_PROBLEM TO WORK ON_
The answer must consist solely of the line that contains "The width and height of the screenshot is (1200, 523)." and all subsequent lines of the data, each reproduced exactly.
********************
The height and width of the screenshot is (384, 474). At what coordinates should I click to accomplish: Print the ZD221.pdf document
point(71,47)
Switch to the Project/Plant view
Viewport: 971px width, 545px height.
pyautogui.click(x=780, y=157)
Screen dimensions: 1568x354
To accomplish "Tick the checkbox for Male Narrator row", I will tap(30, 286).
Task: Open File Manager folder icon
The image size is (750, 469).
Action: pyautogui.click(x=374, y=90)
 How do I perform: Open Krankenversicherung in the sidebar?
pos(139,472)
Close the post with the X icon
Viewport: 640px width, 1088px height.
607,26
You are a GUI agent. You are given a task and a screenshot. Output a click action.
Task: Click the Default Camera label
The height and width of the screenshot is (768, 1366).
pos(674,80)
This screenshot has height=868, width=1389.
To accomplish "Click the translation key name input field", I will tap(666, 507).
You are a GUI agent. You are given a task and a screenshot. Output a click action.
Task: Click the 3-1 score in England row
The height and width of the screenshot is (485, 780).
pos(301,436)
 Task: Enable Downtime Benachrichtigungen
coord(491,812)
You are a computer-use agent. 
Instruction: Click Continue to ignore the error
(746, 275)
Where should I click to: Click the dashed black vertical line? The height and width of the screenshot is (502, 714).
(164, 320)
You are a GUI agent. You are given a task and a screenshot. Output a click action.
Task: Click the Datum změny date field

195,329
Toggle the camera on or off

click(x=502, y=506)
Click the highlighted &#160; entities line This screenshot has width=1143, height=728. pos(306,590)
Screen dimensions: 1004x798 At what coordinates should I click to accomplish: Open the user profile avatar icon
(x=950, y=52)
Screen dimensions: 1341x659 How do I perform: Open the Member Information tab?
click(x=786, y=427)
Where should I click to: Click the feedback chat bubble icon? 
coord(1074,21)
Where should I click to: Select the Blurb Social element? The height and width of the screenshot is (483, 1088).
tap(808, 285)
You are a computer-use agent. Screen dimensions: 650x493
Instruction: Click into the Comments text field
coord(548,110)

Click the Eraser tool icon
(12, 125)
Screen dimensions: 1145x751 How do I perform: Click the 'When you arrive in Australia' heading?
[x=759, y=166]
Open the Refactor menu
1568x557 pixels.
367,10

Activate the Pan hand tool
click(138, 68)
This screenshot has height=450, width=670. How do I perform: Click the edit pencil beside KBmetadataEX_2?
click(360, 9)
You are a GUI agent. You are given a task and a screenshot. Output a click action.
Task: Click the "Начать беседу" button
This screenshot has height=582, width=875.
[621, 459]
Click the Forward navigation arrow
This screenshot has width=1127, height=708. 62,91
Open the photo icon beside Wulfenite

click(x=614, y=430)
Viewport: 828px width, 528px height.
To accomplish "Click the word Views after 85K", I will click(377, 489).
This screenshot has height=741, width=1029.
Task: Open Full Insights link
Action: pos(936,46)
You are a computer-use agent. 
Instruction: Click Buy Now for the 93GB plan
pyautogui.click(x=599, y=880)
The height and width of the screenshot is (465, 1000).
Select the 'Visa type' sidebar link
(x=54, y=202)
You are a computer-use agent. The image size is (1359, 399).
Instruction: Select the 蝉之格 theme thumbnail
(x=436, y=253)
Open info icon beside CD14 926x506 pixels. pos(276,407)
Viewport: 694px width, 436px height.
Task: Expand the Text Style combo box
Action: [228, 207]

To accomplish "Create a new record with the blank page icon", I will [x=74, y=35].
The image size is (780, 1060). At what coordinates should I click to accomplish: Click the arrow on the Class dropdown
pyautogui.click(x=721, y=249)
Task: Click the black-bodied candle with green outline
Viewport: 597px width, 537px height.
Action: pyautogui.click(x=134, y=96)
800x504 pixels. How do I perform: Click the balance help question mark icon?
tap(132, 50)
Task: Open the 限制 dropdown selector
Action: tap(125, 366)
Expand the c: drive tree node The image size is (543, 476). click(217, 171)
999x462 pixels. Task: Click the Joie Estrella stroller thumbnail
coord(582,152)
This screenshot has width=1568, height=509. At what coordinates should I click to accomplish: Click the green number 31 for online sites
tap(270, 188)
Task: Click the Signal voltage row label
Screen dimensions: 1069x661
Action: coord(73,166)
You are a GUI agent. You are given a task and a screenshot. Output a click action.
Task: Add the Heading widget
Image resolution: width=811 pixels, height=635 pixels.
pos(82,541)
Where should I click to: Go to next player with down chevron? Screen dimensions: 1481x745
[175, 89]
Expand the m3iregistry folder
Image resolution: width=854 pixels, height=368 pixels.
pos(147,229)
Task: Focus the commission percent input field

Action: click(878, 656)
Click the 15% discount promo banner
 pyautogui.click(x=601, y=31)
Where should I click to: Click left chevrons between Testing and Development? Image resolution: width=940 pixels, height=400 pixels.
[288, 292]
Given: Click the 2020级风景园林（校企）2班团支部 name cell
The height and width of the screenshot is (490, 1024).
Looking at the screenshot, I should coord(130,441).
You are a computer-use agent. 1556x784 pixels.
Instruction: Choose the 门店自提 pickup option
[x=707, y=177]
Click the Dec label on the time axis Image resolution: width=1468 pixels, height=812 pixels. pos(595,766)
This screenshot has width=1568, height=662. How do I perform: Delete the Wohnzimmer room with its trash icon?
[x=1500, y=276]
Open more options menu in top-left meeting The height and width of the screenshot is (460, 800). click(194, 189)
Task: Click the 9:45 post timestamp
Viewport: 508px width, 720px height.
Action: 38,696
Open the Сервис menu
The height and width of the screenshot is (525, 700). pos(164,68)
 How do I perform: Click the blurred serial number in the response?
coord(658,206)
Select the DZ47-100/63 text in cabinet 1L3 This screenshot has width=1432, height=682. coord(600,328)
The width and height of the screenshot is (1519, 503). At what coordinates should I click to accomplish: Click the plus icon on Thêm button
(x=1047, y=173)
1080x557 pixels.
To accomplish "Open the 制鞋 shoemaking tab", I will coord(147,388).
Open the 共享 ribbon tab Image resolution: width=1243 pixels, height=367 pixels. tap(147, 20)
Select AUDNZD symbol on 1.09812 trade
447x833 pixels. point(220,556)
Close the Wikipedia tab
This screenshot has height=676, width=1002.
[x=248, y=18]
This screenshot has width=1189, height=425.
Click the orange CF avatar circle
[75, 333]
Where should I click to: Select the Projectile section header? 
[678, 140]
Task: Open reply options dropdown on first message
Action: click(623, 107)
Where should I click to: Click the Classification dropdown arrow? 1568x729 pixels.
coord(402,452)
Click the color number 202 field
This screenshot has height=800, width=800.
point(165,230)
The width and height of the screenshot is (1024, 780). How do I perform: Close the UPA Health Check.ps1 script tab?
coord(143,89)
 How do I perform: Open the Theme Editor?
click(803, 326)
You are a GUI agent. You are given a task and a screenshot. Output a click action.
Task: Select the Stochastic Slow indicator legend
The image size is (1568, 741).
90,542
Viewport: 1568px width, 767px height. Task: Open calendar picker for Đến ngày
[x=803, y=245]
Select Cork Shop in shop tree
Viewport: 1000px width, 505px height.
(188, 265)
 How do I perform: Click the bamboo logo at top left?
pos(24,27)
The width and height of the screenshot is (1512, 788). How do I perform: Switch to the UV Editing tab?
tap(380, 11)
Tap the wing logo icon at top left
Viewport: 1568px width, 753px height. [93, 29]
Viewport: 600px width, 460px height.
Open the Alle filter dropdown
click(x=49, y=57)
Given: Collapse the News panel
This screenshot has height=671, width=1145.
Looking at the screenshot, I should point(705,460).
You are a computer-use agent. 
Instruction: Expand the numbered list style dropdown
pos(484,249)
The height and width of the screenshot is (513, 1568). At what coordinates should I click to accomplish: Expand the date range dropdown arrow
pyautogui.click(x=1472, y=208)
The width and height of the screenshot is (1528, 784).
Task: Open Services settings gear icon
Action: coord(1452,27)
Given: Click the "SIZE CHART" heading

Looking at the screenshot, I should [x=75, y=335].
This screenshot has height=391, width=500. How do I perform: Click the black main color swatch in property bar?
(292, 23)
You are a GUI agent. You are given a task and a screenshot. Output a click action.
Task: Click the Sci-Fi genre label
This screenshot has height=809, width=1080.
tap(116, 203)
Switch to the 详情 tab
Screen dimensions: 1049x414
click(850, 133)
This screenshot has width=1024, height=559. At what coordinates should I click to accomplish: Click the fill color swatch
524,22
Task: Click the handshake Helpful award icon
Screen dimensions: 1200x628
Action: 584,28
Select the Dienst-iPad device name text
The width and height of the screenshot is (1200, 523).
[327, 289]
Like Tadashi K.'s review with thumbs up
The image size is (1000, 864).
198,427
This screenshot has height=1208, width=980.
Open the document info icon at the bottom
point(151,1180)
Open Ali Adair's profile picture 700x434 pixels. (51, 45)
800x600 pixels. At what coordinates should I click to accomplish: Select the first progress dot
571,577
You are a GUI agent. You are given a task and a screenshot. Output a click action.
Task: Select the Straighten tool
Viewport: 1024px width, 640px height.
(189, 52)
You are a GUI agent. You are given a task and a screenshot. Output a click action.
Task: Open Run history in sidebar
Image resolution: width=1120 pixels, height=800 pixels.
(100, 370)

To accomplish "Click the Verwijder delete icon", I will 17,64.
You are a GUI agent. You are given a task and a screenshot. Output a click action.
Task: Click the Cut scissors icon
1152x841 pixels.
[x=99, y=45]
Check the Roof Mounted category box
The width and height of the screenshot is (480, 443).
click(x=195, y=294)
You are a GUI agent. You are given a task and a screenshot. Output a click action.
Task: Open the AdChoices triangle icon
********************
_OUTPUT BELOW_
The width and height of the screenshot is (1200, 523).
[327, 289]
Like Tadashi K.'s review with thumbs up
The image size is (1000, 864).
198,427
This screenshot has height=1208, width=980.
Open the document info icon at the bottom
point(151,1180)
Open Ali Adair's profile picture 700x434 pixels. (51, 45)
800x600 pixels. At what coordinates should I click to accomplish: Select the first progress dot
571,577
You are a GUI agent. You are given a task and a screenshot. Output a click action.
Task: Select the Straighten tool
Viewport: 1024px width, 640px height.
(189, 52)
You are a GUI agent. You are given a task and a screenshot. Output a click action.
Task: Open Run history in sidebar
Image resolution: width=1120 pixels, height=800 pixels.
(100, 370)

To accomplish "Click the Verwijder delete icon", I will 17,64.
You are a GUI agent. You are given a task and a screenshot. Output a click action.
Task: Click the Cut scissors icon
1152x841 pixels.
[x=99, y=45]
Check the Roof Mounted category box
The width and height of the screenshot is (480, 443).
click(x=195, y=294)
You are a GUI agent. You are given a task and a screenshot. Output a click action.
Task: Open the AdChoices triangle icon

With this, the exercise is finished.